Capii subito che a Matrouh il tempo non esiste e gli orologi non funzionano mai. Si vive col sole, si dorme con l’ombra, si respirano i minuti, i secondi, le ore che non troviamo mai e che non sappiamo di poter avere. Riuscii subito ad adorare un bambino vispo e divertente di nome Hisham, che correva sulla spiaggia instancabile, sempre pronto a una risata per gli scherzi da ragazzacci che gli venivano rivolti dai suoi fratelli. Il piccolo Hisham, in perenne agguato tra gli spruzzi, che mi prendeva per mano e mi mostrava i posti più fantasiosi e magici del mare.
Trovammo una roccia concava, ampia e incurvata, che divenne il nostro palazzo, di due re, una regina e un piccolo principe, che si infangavano per gioco e si tuffavano poi tra le onde tiepide quando la marea riusciva ad accedere al nostro regno segreto.
Quante parole con le ali e vere risate dietro a quel sasso!

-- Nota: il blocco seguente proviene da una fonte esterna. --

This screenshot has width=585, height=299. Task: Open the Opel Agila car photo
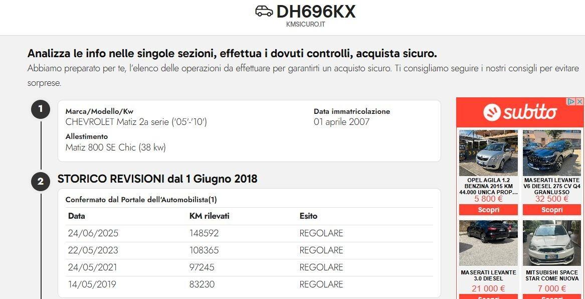pyautogui.click(x=488, y=153)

Quanta immaginazione di libertà! Quanti sentimenti scoperti e quanti pensieri! Contrasto e assonanza, tra due mondi: il mio e il loro, così diversi a volte, da farci arrabbiare, o così simili da farci credere nati dandoci la mano.

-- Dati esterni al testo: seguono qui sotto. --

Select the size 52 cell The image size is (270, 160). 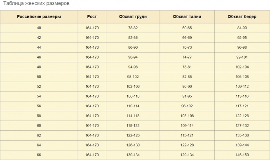click(39, 87)
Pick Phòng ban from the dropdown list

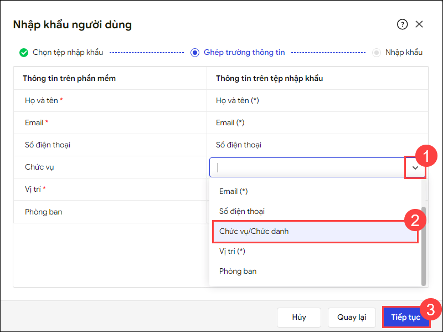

Un pomeriggio, i miei amici mi portarono alla spiaggia di Cleopatra. “Qui fecero il bagno la regina d’Egitto, Cleopatra, e Marco Antonio”, mi spiegarono, mentre camminavamo insieme ad altri visitatori curiosi lungo la sabbia ora umida, poi bagnata e morbida, cuscino di freschi granelli.

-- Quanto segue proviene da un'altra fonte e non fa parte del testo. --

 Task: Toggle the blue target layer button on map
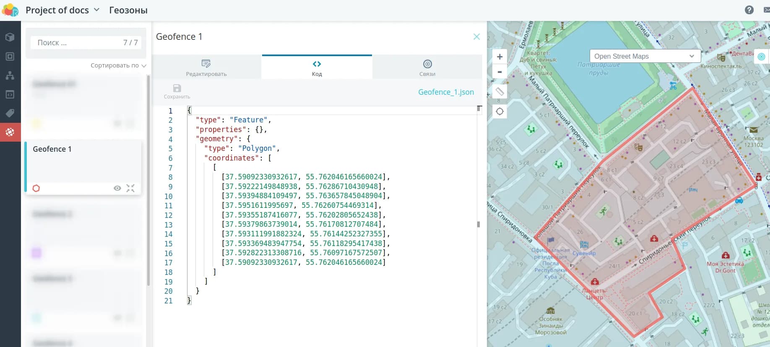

Come non immaginare allora Cleopatra nei suoi panneggi bianchi di regina immergersi e nuotare insieme al suo Antonio. Proprio qui, in queste acque un po’ più fosche e agitate, ma attraenti e avvolgenti, forse per nascondere dei segreti di mille e mille anni fa.
Cantava, Senosi, la mia canzone preferita, non ricordo se per puro caso o su mia richiesta. Ricordo solo che un pomeriggio, sul far del tramonto, sedevo con i due amici egiziani migliori che potessi avere, su quella riva umida, mentre il cielo si tingeva di arancio e rosa e un sole tondo e fiammeggiante toccava le colline sabbiose dall’altra parte dei nostri sguardi.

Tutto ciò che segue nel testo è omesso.